1. Considérations générales

De lege ferenda, quatre systèmes ont été conçus en ce qui concerne l'auteur (la personne ou l'institution) qui déclenche la procédure judiciaire dans la matière de la perpétration des infractions178:

- la poursuite judiciaire qui provient de la victime ou de ses héritiers (l'accusation privée);

- la poursuite judiciaire qui provient de tout citoyen, agissant au nom de la société (l'accusation populaire);

- la poursuite judiciaire qui provient des juges mêmes (la poursuite de l'office);

- la poursuite judiciaire qui provient de fonctionnaires spécialisés, comme magistrats du Ministère Public (l'accusation publique) ou fonctionnaires de certaines administrations.

De lege data, premièrement le rôle prééminent des organes de police a été souligné, rôle plus ou moins important dans le déroulement de l'activité, mais qui sont souvent les premiers annoncés.

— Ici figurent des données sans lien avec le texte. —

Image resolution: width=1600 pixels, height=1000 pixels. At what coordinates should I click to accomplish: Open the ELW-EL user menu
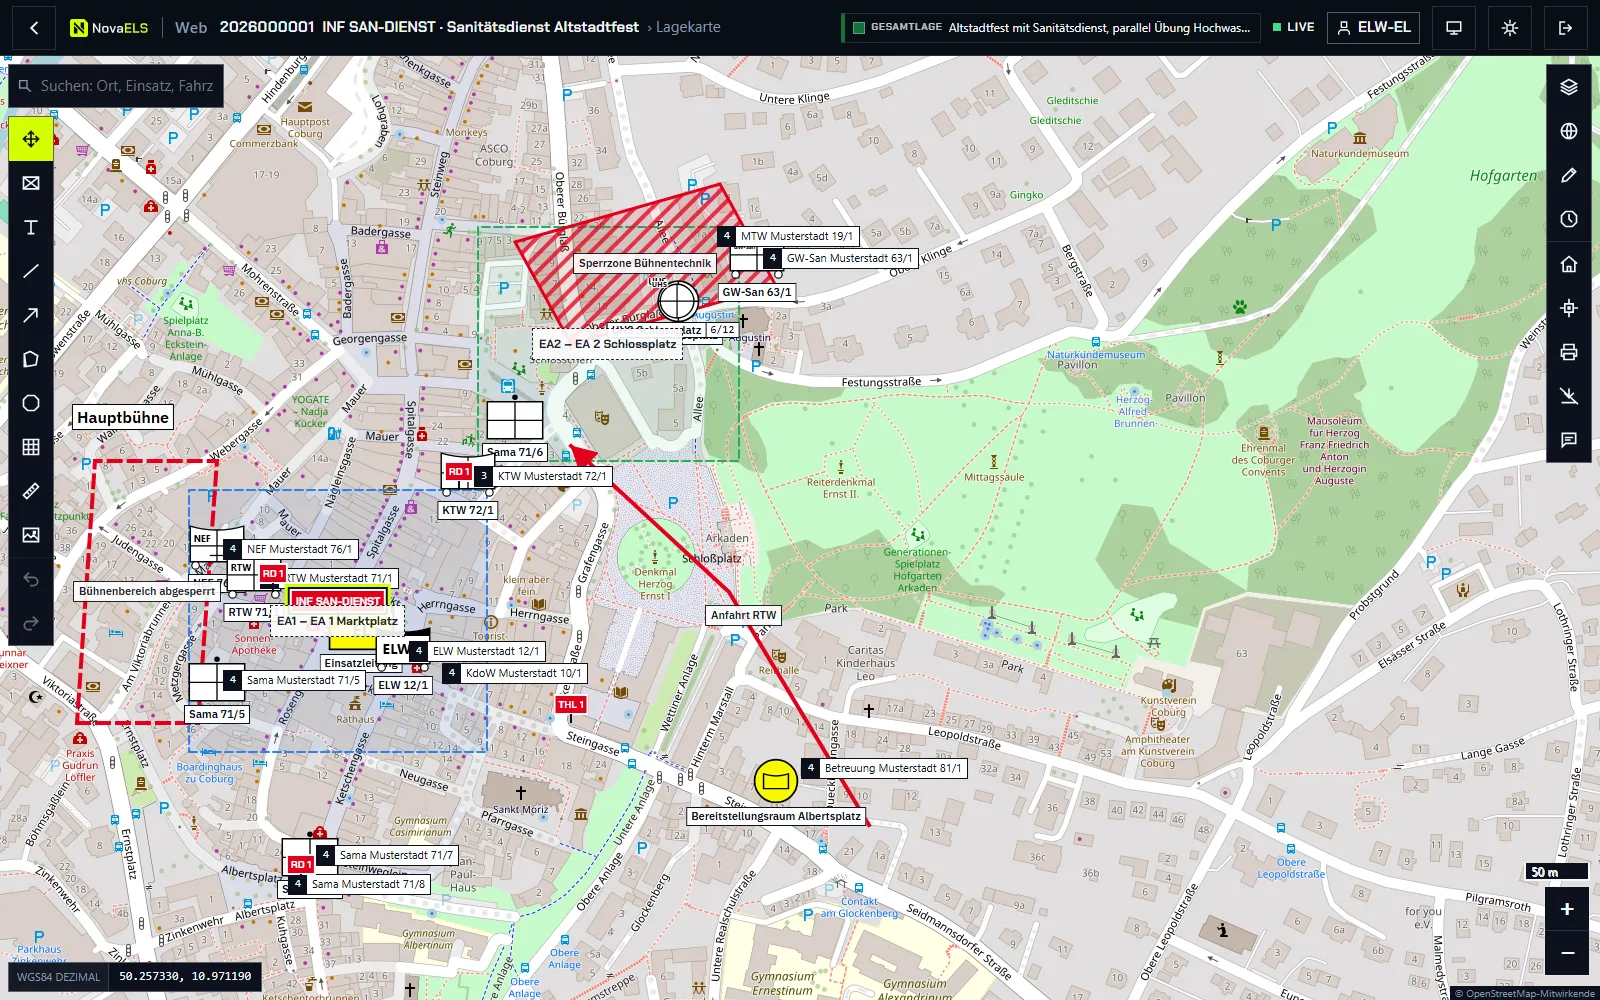click(x=1375, y=28)
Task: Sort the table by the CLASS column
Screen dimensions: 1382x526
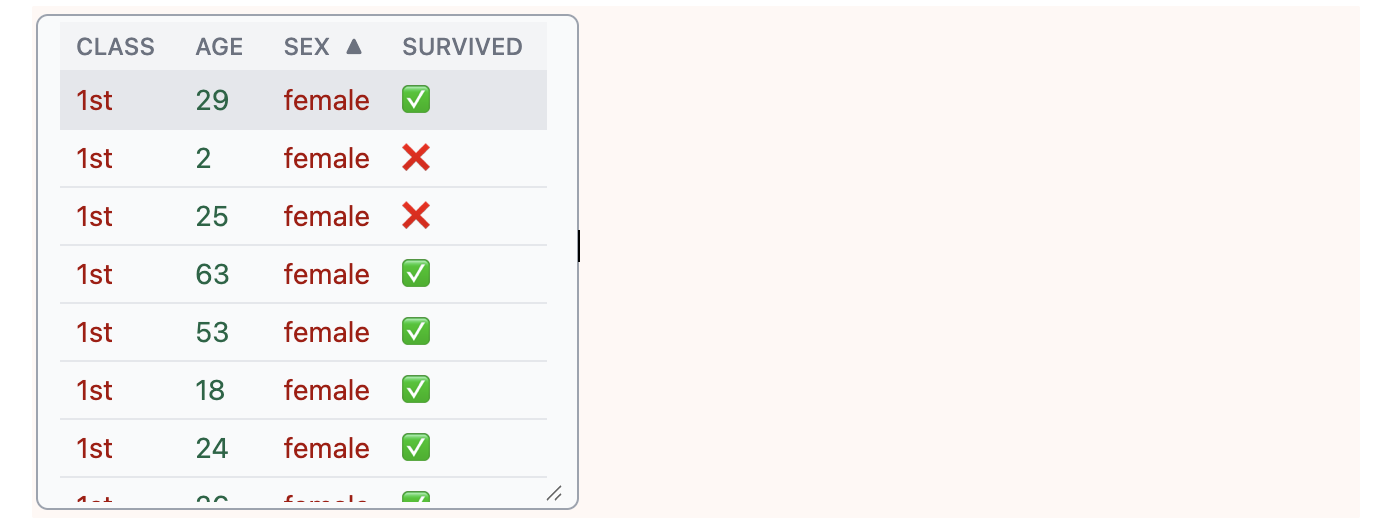Action: [116, 47]
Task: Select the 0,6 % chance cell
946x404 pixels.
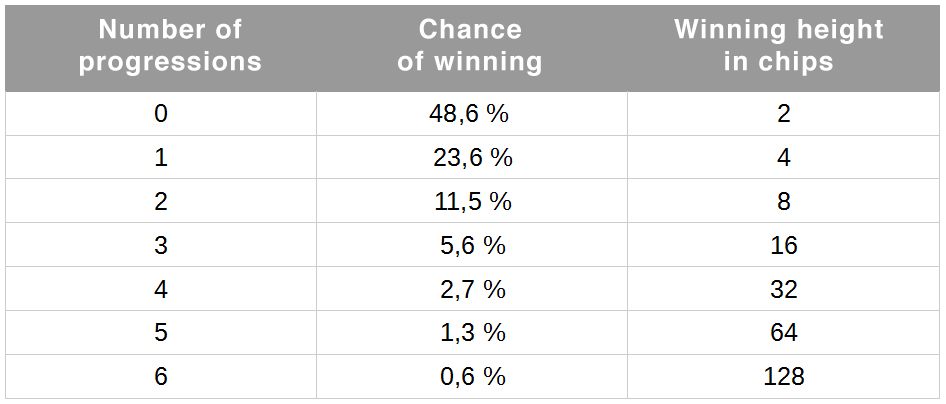Action: [469, 377]
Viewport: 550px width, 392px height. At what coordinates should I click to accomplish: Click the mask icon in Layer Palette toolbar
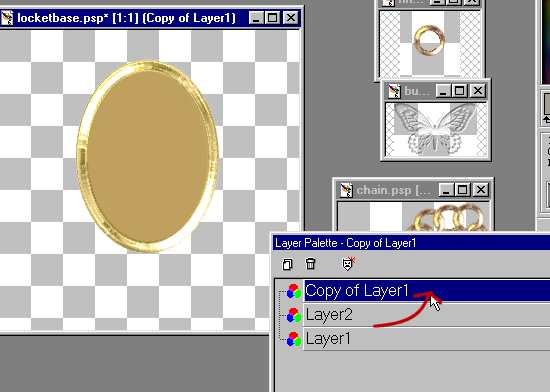[x=348, y=264]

Les législations pénales des Etats prévoient souvent obligatoirement la plainte ou la dénonciation. Ces moyens de réclamation peuvent concerner toutes les infractions, tel que l'article 259 Code de procédure pénale espagnol179 le dispose: («celui qui est témoin au déroulement d'un délit quelconque est obligé à informer, sur place, le juge d'instruction, le juge de paix, le juge de circonscription ou le juge municipal ou le représentant du Ministère Public le plus proche»).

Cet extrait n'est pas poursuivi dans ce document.